Overall US Privacy Approach
The overall approach to privacy in the US consists of a large (and growing) number of laws and regulations, at state, federal, and international levels. These laws have (to date) been (1) specific by industry segment (e.g., health care, banking); (2) specific by practice (e.g., telemarketing); or (3) specific to particular data categories (biometrics, genetic information, facial recognition).
Today, there is no generally applicable US privacy law at the federal level covering all industries and all data (although that may be changing), but there is increasing complexity in the regulatory environment.
We are starting to see state-level laws (such as the California Consumer Privacy Act) that apply across industries. We also are seeing a new set of “specialty” privacy laws that deal with emerging technologies such as facial recognition and location data.

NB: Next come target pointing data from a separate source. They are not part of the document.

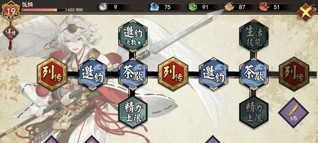The image size is (318, 143).
Task: Tap the affection progress bar 632/800
Action: 44,10
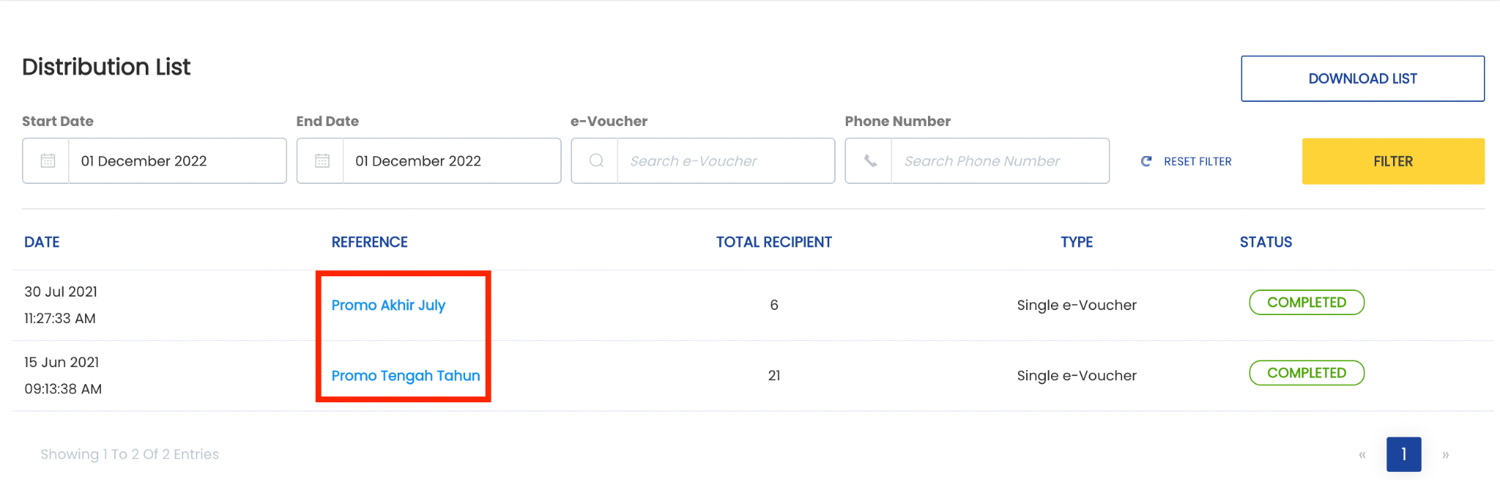Sort by the TOTAL RECIPIENT column header
Image resolution: width=1500 pixels, height=480 pixels.
(773, 242)
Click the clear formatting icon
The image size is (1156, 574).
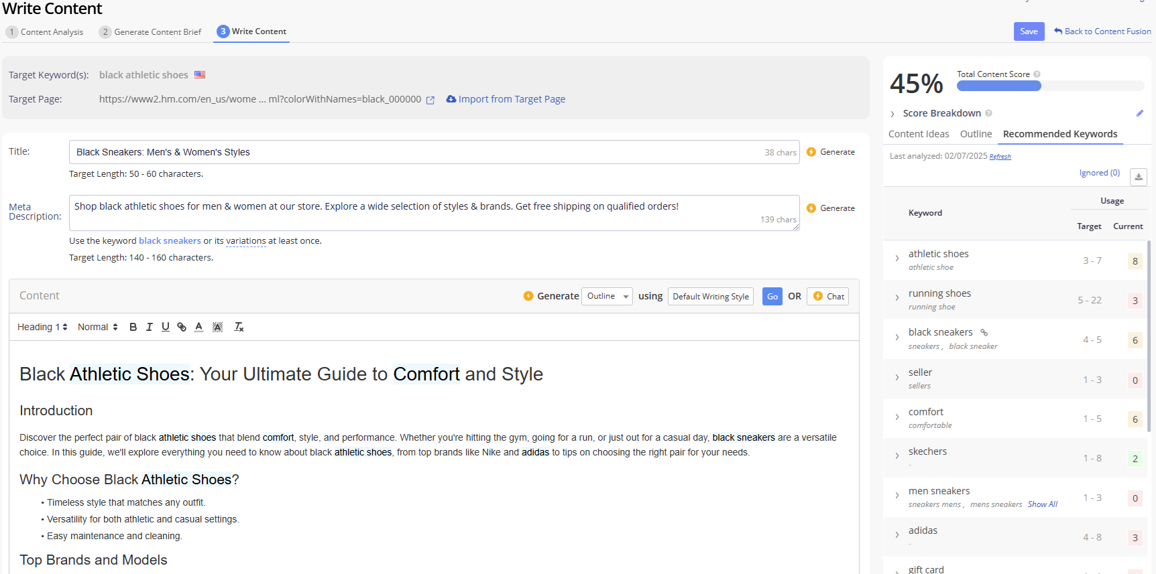pyautogui.click(x=239, y=327)
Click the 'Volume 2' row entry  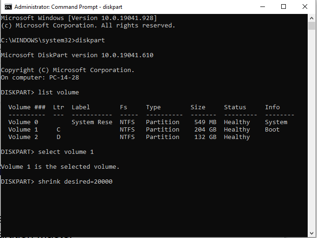(x=20, y=137)
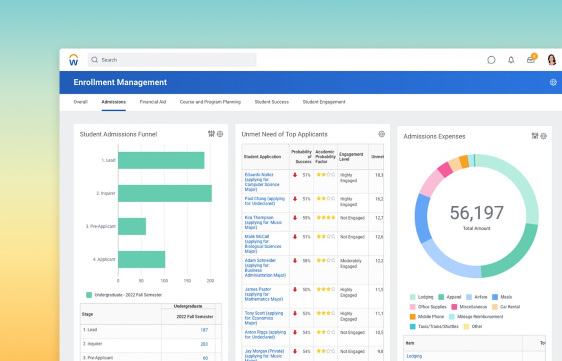The height and width of the screenshot is (361, 562).
Task: Click the Admissions Expenses gear icon
Action: [544, 136]
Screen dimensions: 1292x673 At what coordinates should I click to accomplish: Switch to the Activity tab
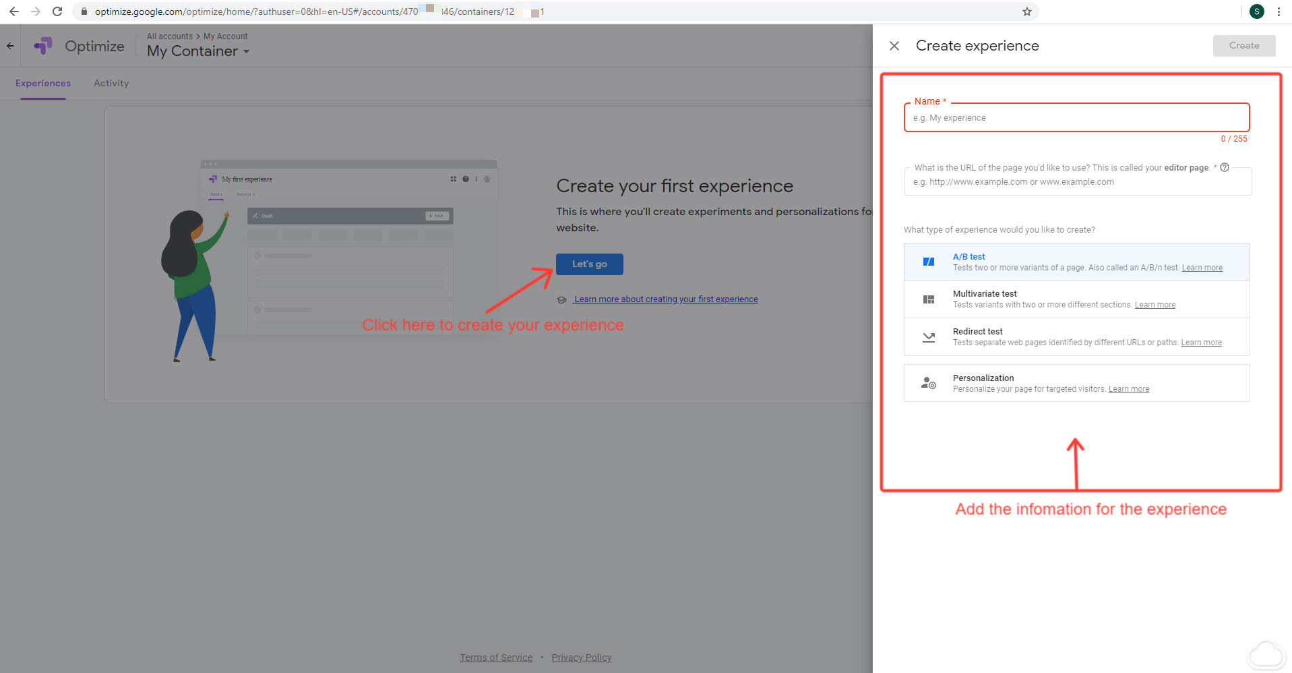(x=111, y=83)
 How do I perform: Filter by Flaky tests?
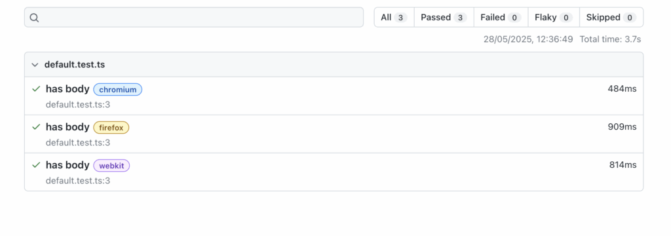pos(554,17)
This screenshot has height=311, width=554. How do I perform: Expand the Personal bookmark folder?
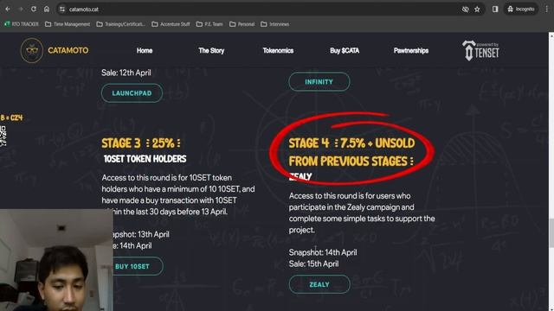[x=242, y=24]
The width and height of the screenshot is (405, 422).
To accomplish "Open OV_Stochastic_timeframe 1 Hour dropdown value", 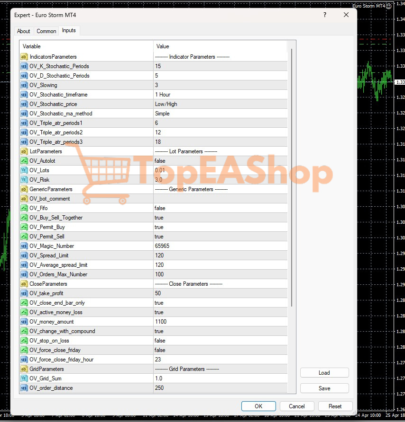I will (x=220, y=95).
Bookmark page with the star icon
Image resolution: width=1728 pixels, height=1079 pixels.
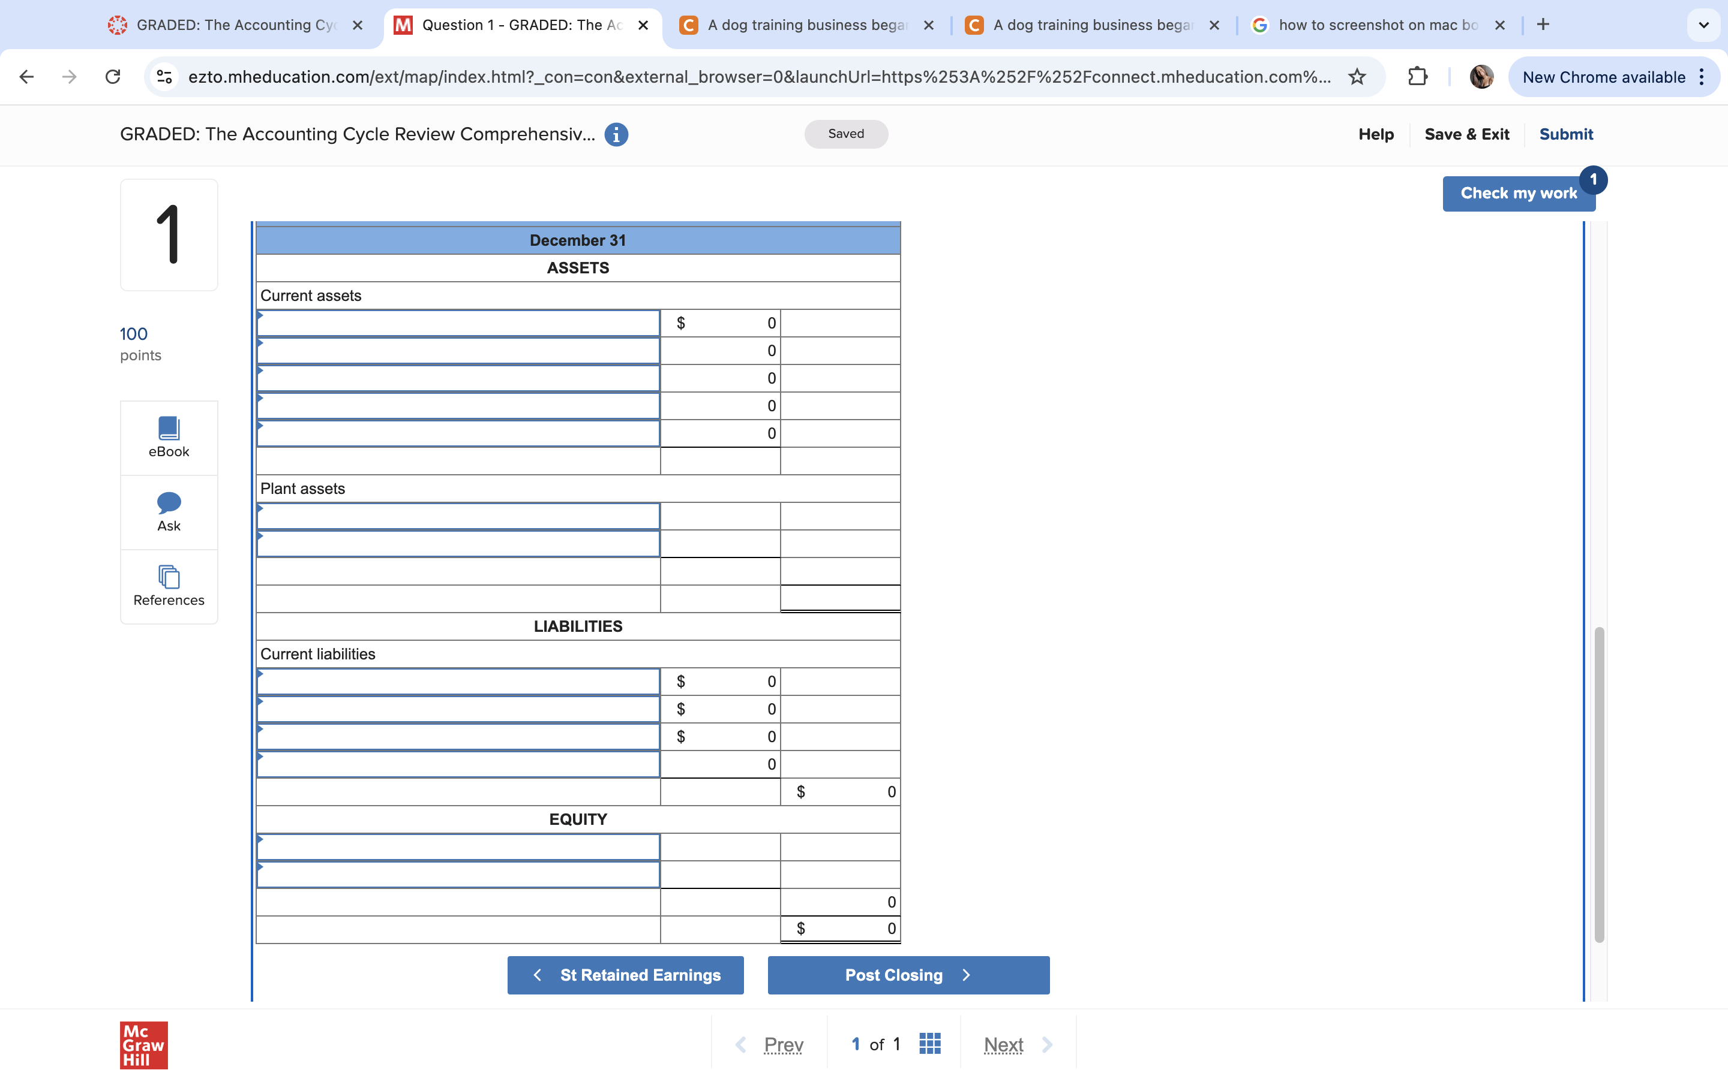coord(1357,77)
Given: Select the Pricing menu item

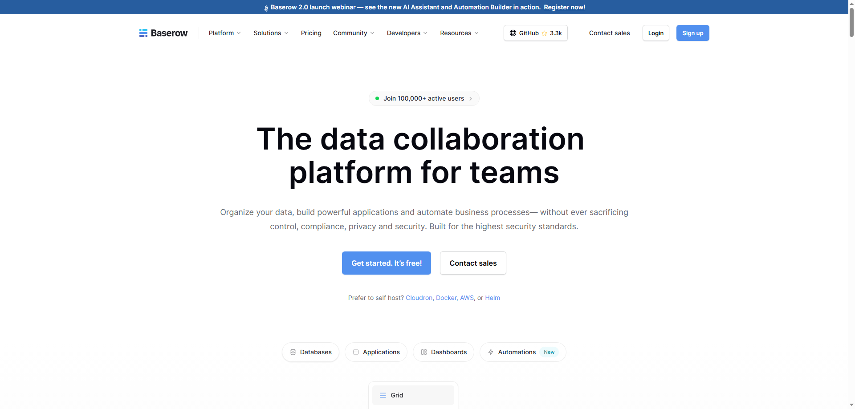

US law at both the state and federal level also includes data security obligations for any company that collects personal information. These requirements generally create compliance obligations for “reasonable and appropriate” security, with varying levels of additional detail depending on the specific law.
Outside the US
There are separate privacy and security rules related to data used in and coming from foreign countries. Where these laws exist (and they exist in a growing number of countries), the rules usually are tougher in other countries beyond the US, meaning that those countries are more protective of individual privacy.
Many of these laws apply to US companies, either because those companies have a presence in these countries of because of the “extra-territorial reach” of those laws (such as the European Union’s General Data Protection Regulation (GDPR)). Moreover, there are increasing pressures related to the transfer of persona data from these countries, particularly the transfer of data from the European Union to the US.
These issues are affecting a broad range of company operations, including core corporate strategy issues. For example, because US privacy law currently is primarily sectoral, determining where your company fits into these sectors is crucial. In the health care space, if your business model is direct to consumer, you typically have modest explicit legal obligations today (although regulators are watching you in any event). If you partner with health insurers or hospitals, in many cases you may become subject to the Health Insurance Portability and Accountability Act (HIPAA) privacy and security rules as a service provider to these entities.
Thinking about where your business operates also matters (especially in evaluating if you are subject to laws in other countries or state-specific laws). These principles now matter for overall compliance, product design, customer and vendor relationships, marketing opportunities and, critically, mergers and acquisition activity, as purchasers now are drilling down into data assets, data rights and privacy and security compliance. For the foreseeable future, these issues will become increasingly important and complicated, across virtually all segments of corporate America.